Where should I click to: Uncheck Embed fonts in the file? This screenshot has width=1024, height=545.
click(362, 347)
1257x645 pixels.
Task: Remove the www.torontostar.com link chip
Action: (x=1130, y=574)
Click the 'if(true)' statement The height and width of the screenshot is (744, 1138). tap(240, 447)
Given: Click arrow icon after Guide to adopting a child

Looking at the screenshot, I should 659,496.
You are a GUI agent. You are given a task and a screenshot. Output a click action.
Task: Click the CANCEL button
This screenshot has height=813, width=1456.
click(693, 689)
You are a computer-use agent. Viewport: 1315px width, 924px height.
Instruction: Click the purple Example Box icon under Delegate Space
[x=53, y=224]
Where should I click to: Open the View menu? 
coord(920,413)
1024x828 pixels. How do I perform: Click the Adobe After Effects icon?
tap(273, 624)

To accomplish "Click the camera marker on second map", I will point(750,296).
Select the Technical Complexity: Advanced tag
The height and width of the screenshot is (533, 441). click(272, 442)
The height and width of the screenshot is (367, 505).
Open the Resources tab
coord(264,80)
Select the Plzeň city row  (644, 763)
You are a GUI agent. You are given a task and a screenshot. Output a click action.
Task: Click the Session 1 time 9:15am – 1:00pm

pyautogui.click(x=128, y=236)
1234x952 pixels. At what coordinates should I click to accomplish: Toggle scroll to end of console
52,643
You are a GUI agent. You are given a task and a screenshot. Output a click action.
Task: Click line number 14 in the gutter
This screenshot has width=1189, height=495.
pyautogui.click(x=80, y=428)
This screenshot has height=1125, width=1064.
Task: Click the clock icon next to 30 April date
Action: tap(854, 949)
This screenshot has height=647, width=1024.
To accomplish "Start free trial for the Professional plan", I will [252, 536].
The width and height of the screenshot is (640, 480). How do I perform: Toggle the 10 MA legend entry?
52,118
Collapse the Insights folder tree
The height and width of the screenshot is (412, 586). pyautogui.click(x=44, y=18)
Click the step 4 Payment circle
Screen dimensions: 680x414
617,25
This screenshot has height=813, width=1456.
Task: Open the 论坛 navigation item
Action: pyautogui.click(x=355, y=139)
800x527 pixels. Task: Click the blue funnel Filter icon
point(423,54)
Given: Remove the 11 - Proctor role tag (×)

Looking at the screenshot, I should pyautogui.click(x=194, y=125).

================================

# The task:
Count how many lines in the rows above contain the string "point", with case taken into account, and give only that number.

# The completed task:
2